DOCUMENT EXTRACT:
--- START ---

There’s really no doubt that in many ways the fertility industry operates like any other market driven business. Laws of supply and demand surely do apply. That which everyone wants comes dear. If there’s too much of something, the prices must fall. It’s just that all this becomes somewhat more problematic when the supply and demand curves pertain to human gametes that may carry particular traits. This is a topic that has come up here before in a variety of situations.
So here is today’s news: One of the world’s largest sperm banks is full-up on sperm from red-headed men–unless they happen to have brown eyes. Apparently the available stock exceeds the demand. Surprisingly there is also a glut of blue-eyed blond sperm–but that’s because the bank is in Denmark, I suppose. Now if you were a brown-eyed blond man, that would be a different story.
It’s a little weird to think about this as a market driven dynamic, but at least these traits are pretty clearly genetically heritable. As I recall, red-hair is recessive, so if you have red hair you very likely have two red-haired genes and will pass one on to offspring. Surely it is even odder when the premium is for things like “sense of humor.” I”m not at all convinced that sense of humor is any sort of simply determined genetic trait.

--- END ---

INSTRUCTIONS:
A - List every donor trait named in the commentary on the fertility industry.
B - Continue the commentary on the fertility industry with the paragraph that follows its last sentence.

Stored items
--- START ---

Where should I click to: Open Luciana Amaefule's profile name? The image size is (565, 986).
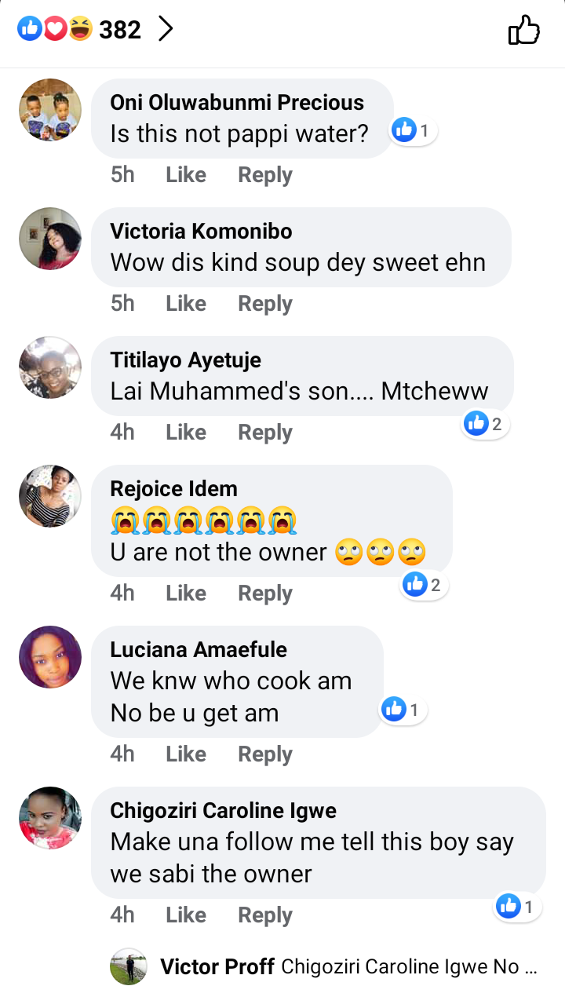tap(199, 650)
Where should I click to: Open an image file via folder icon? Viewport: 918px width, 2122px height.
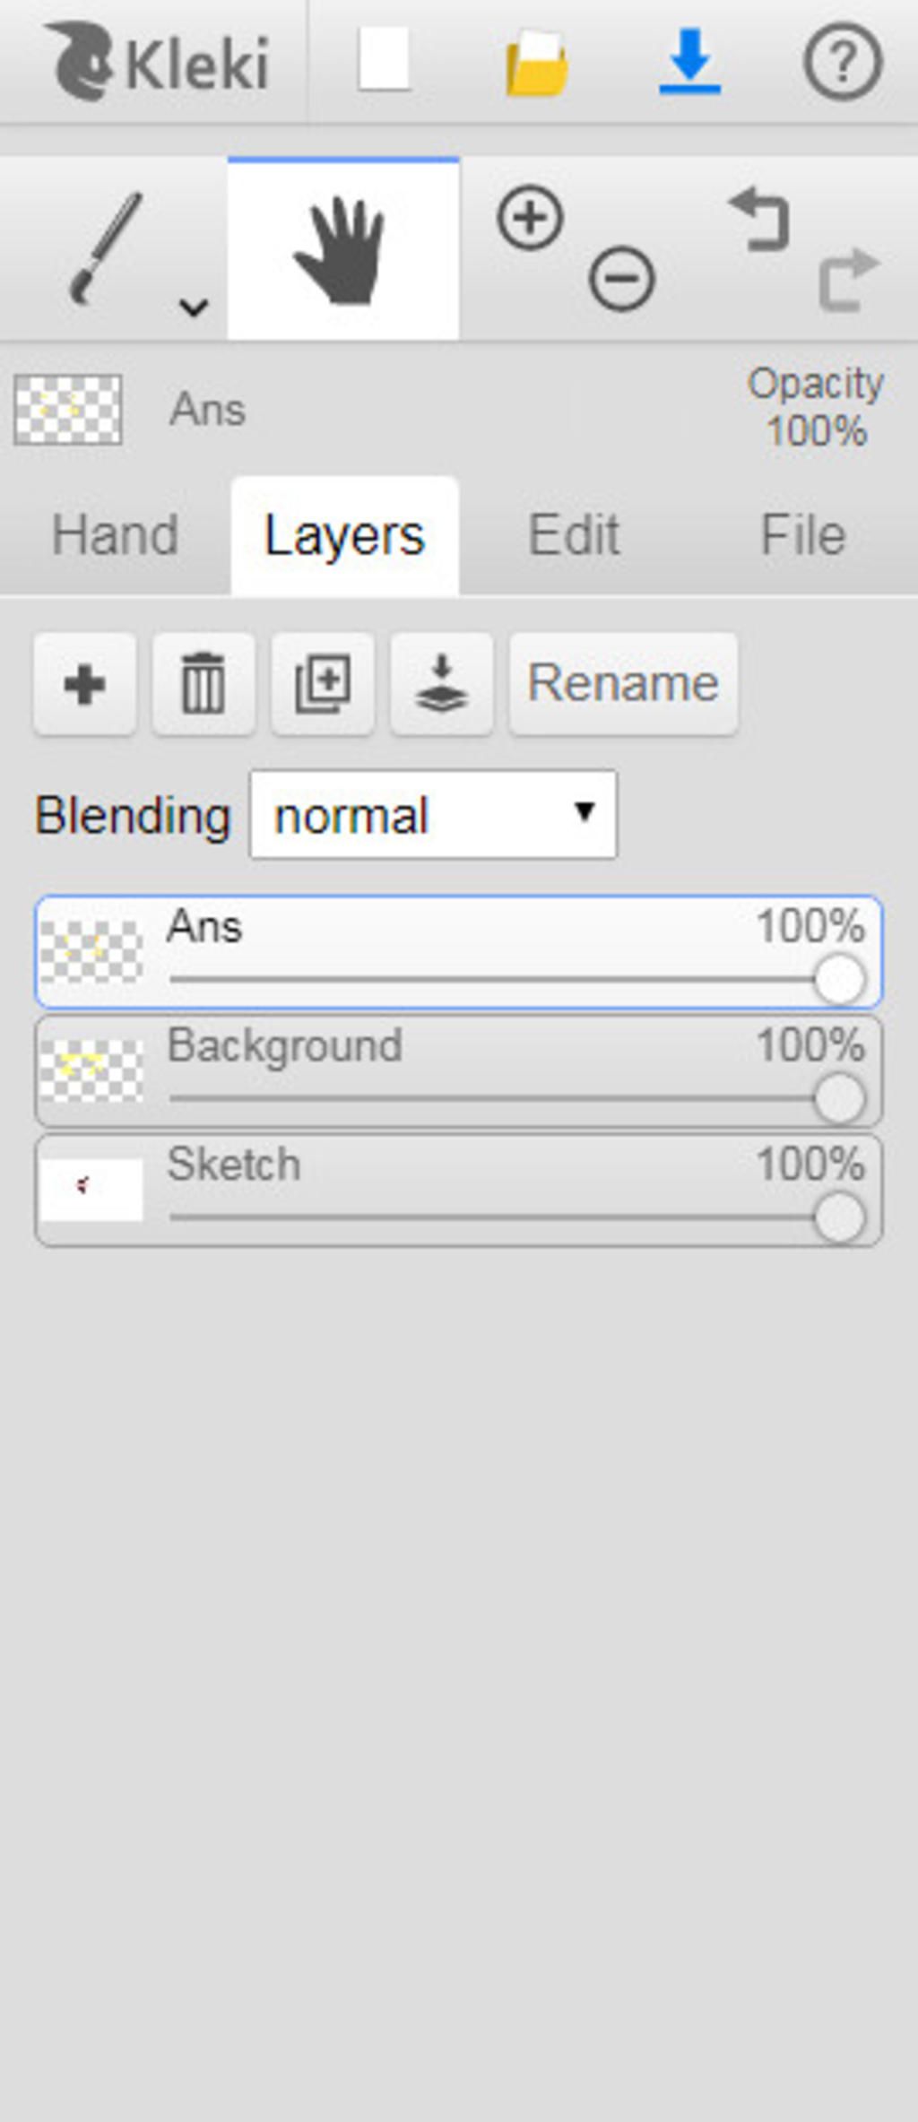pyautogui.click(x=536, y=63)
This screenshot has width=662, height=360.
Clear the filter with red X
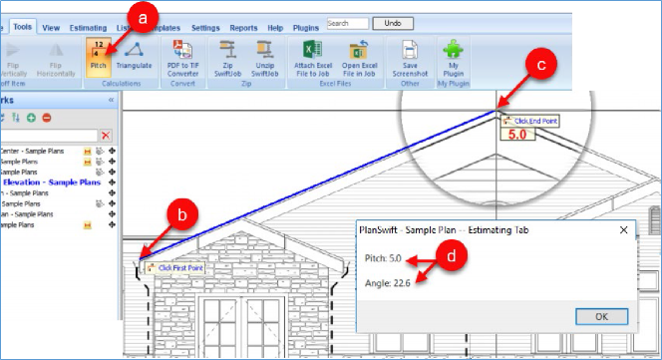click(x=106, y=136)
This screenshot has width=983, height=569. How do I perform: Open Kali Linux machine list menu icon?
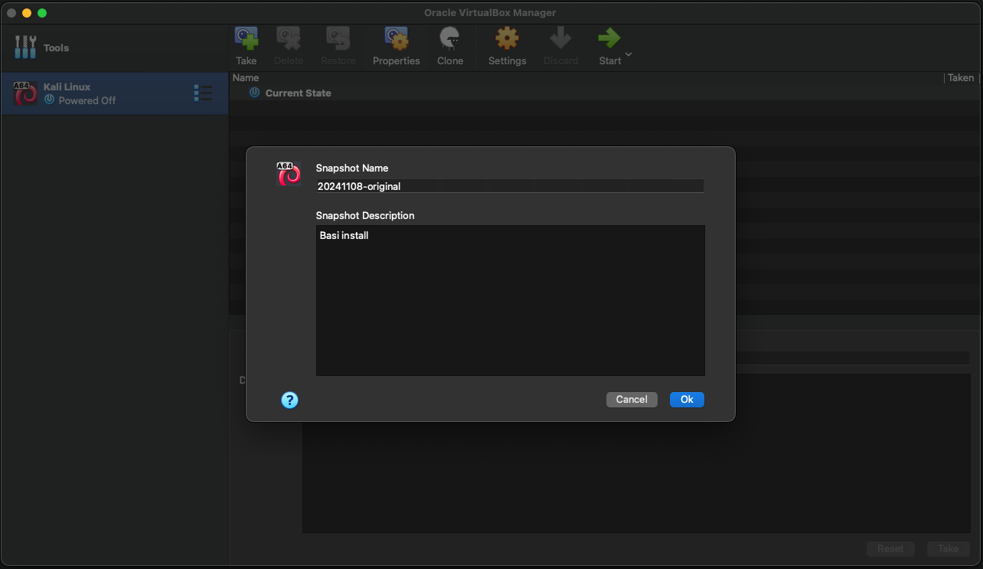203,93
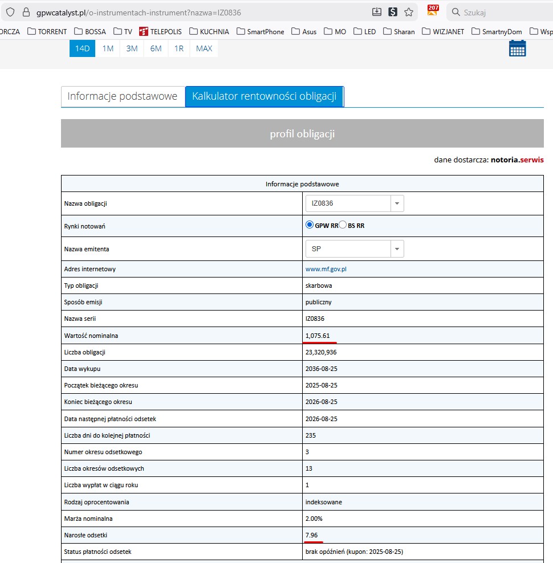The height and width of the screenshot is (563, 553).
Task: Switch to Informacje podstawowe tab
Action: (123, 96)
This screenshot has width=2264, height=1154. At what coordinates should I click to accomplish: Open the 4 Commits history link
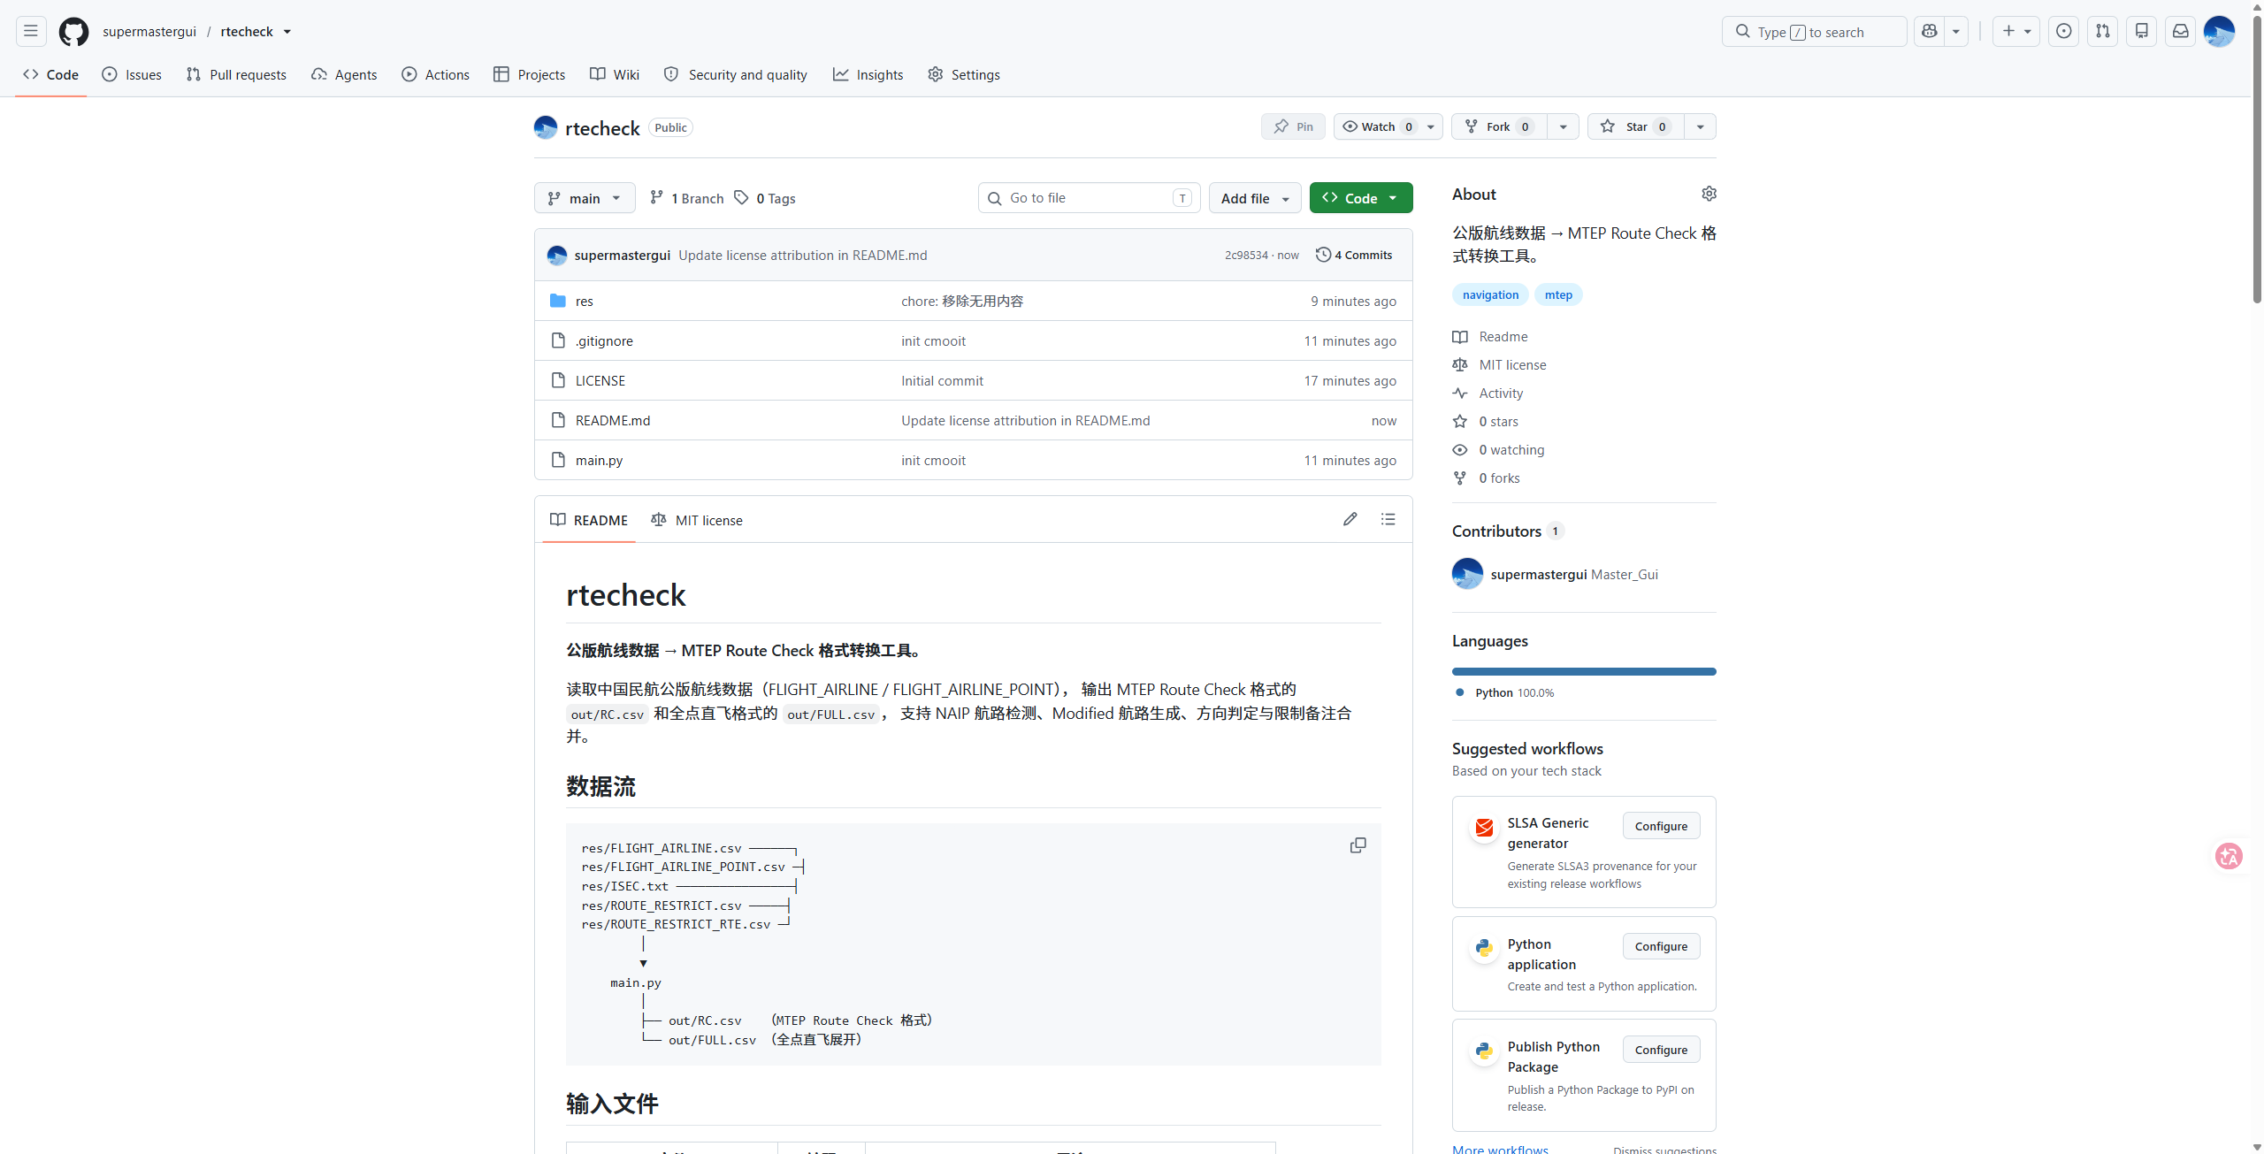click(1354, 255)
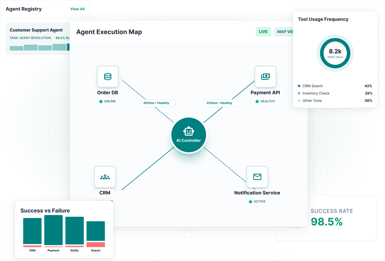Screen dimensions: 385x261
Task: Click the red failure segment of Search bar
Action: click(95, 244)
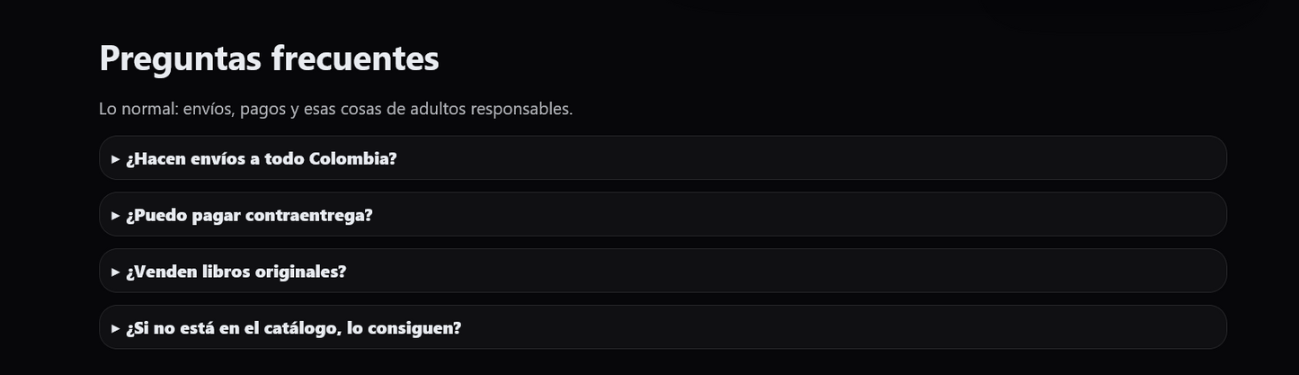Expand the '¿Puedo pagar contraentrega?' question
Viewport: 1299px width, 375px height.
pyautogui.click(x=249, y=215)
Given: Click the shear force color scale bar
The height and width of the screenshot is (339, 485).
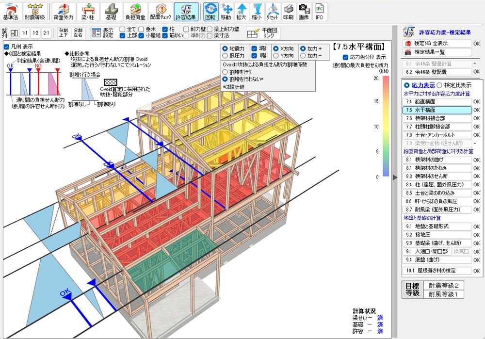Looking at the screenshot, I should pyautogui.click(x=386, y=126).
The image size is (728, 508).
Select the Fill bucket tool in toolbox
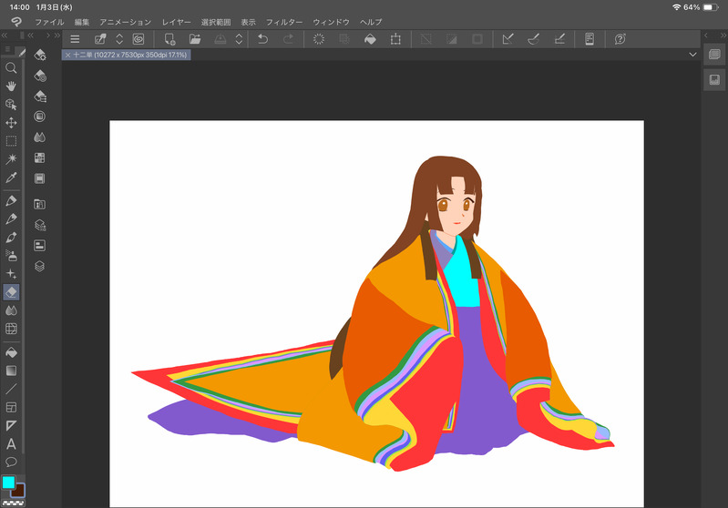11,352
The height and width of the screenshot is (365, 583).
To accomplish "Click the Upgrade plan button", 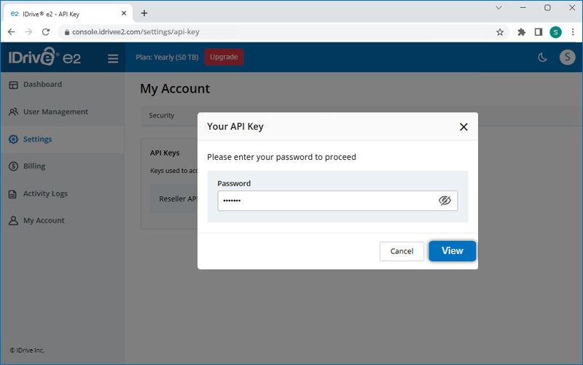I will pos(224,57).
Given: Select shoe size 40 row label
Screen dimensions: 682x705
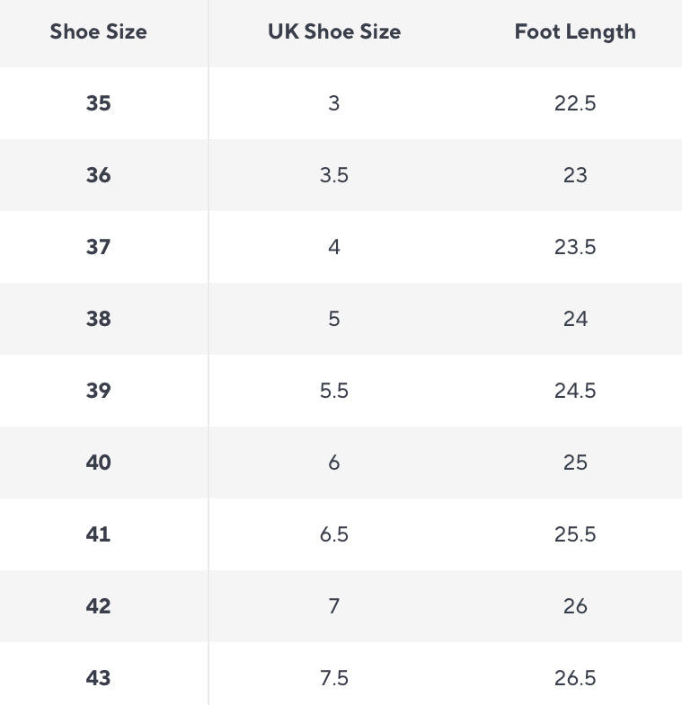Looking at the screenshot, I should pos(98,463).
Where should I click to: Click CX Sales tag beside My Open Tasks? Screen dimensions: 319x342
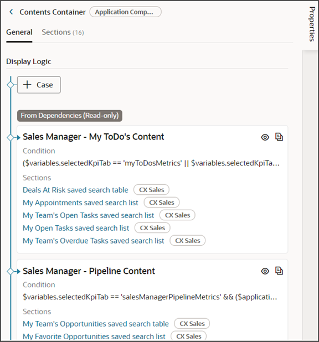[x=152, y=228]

--- END ---

ANSWERS TO EACH TASK:
A - Red hair, brown eyes, blue eyes, blond hair, sense of humor

B -
But at the same time it is intriguing to think about the market forces at work here. Presumably most people who would prefer a red-haired provider would do so because one of the people planning to parent has red hair. Red hair isn’t all that common and so the demand for red haired people might be small to begin with.
By contrast I find myself wondering about the preference for blond hair. Given the number of people who dye their hair blond and the general mystique (in white american pop culture, anyway) associate with blond hair, I would guess that the demand for blond providers is high while the supply is not so large. After all, dying your hair will not make you into a blond sperm provider. But the clinic has a surplus of blue-eyed blond providers because it is Denmark–a nation full of blue-eyed blonds. I’d be surprised if many clinics in the US have the same problem.
There are also interesting cultural forces at work. I’ve read that it is (relatively speaking) less acceptable to be a gamete provider within Japanese culture. Thus, Japanese gamete providers are rare. Even if the demand for Japanese gametes is small (because the same cultural forces discourage the use of third-party gametes) the supply may be insufficient to meet the demand. Thus, a premium might be paid for sperm from a Japanese man.
As I think about it, it seems likely that there might generally will be a premium for minority rather than majority characteristics. I’m not sure that’s true because smaller population means both less supply and less demand. But still, it’s a guess I’d be willing to make. It might depend on the relative cultural resistance to being a gamete provider vs. a user of third-party gametes, and given the stigma attached to infertility, my guess would be that there is less resistance on that end.